The good news was that the opening match (to which I would be going) was England v Switzerland. Phew. What a good idea to start things off playing a nation known not only for its keen neutrality and cleanliness, but also for its extreme tardiness in giving women the vote. In all my years of not really listening to sports news, I had never heard of England fans having particular antagonistic feelings towards the Swiss - not even for their disgraceful suffrage record. Moreover, according to my Euro 96 guide, Switzerland were not one of the great teams of the world, either, so they would probably be an utter walkover on the field, thus ensuring a nice successful opening game for the home side. At this stage, it had not occurred to me that the 15 teams competing alongside England in Euro 96 had all needed to qualify for the event - or, indeed, noticed that many, many other European countries were not represented at all. I never asked, ‘Shouldn’t Sweden be playing in this?’ or ‘Where is the Republic of Ireland?’. I just thought it was fitting that small countries with no chance at all were playing alongside big footballing nations such as Germany, England and Italy. It seemed to have been nicely thought out; someone high up in football had obviously sat down in the winter with a yellow legal pad, a sharp pencil, a cup of coffee and a biscuit, and selected this bunch of interesting countries to play against each other - a bit like planning a really big dinner party, but with less at stake if it went wrong.

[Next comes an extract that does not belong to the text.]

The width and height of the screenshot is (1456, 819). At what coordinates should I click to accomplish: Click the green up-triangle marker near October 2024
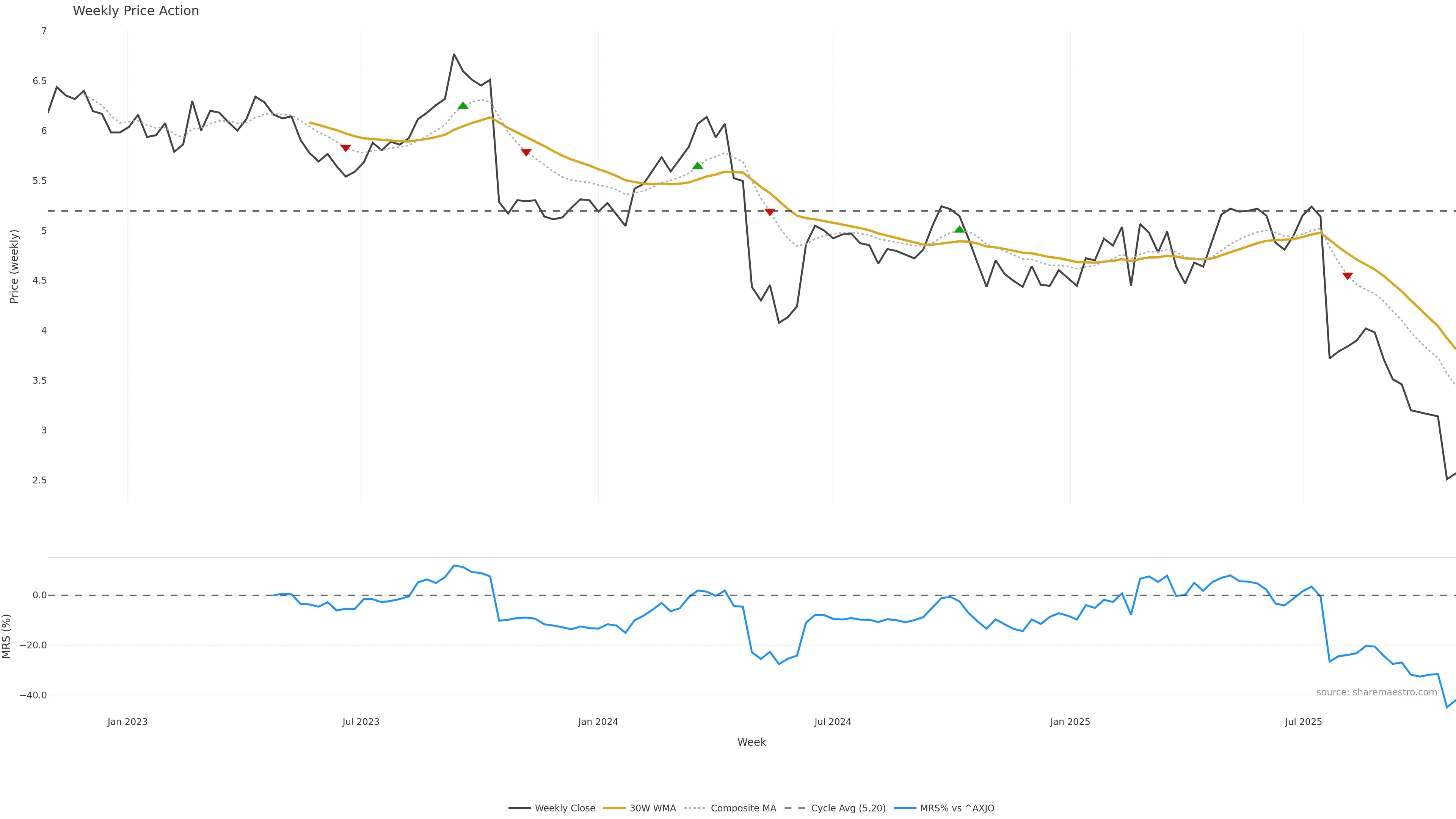959,229
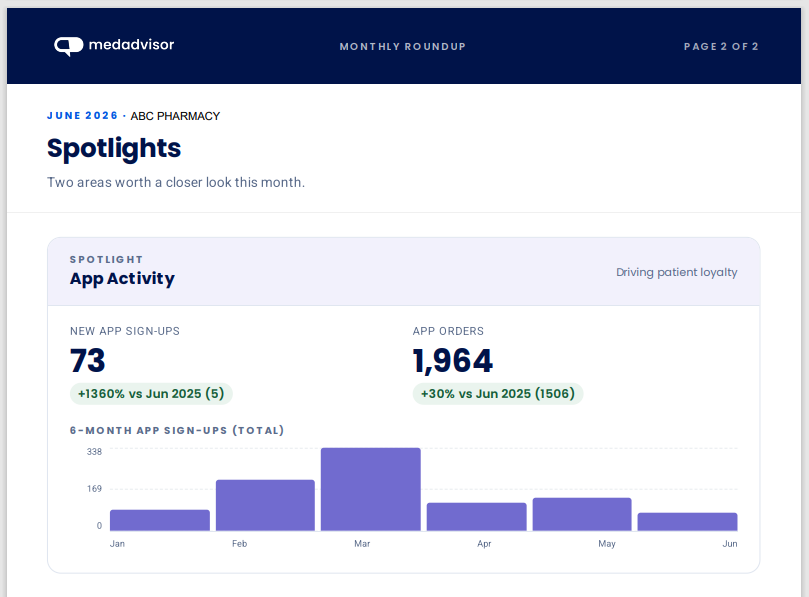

Meanwhile, I waited. At the last minute, The Times supplied me with an intriguing electronic device: a special bt pager decorated with the Euro 96 logo which would, they promised, thrillingly vibrate to inform me whenever anything important happened (in case I missed it, I suppose). For the time being, however, this gadget was inert, lifeless - even when prodded. I wrote an introductory piece explaining how I had achieved my pristine ignorance of football over a lifetime of loudly running the bath, boiling kettles and singing tunelessly to the cats (‘La la la, What’s for breakfast today, La la la, Spot of Whiskas, La la la’) during the sports bit on the Today programme at 7.25 a.m. and/or 8.25 a.m. Then I finalised my preparations by asking my friend Robert to come with me to Wembley, knowing that he had an interest in football, and assuming he would snatch my arm off for a ticket. What a let-down, therefore, to discover that, while he would certainly be happy to escort me to England-Switzerland, Robert was a Sheffield Wednesday fan primarily, and not over-keen on international fixtures.
So that was it. On the fine morning of Saturday June 8, 1996, I set off for Wembley from Brighton station clutching a pair of tickets and a dormant pager, wondering whether I’d be able to recognise Les Ferdinand with his clothes on, imagining the tournament mainly in terms of social dining, and with a slightly under-excited friend in tow. Not great clues, any of them, to the fact that my world was about to be turned upside down.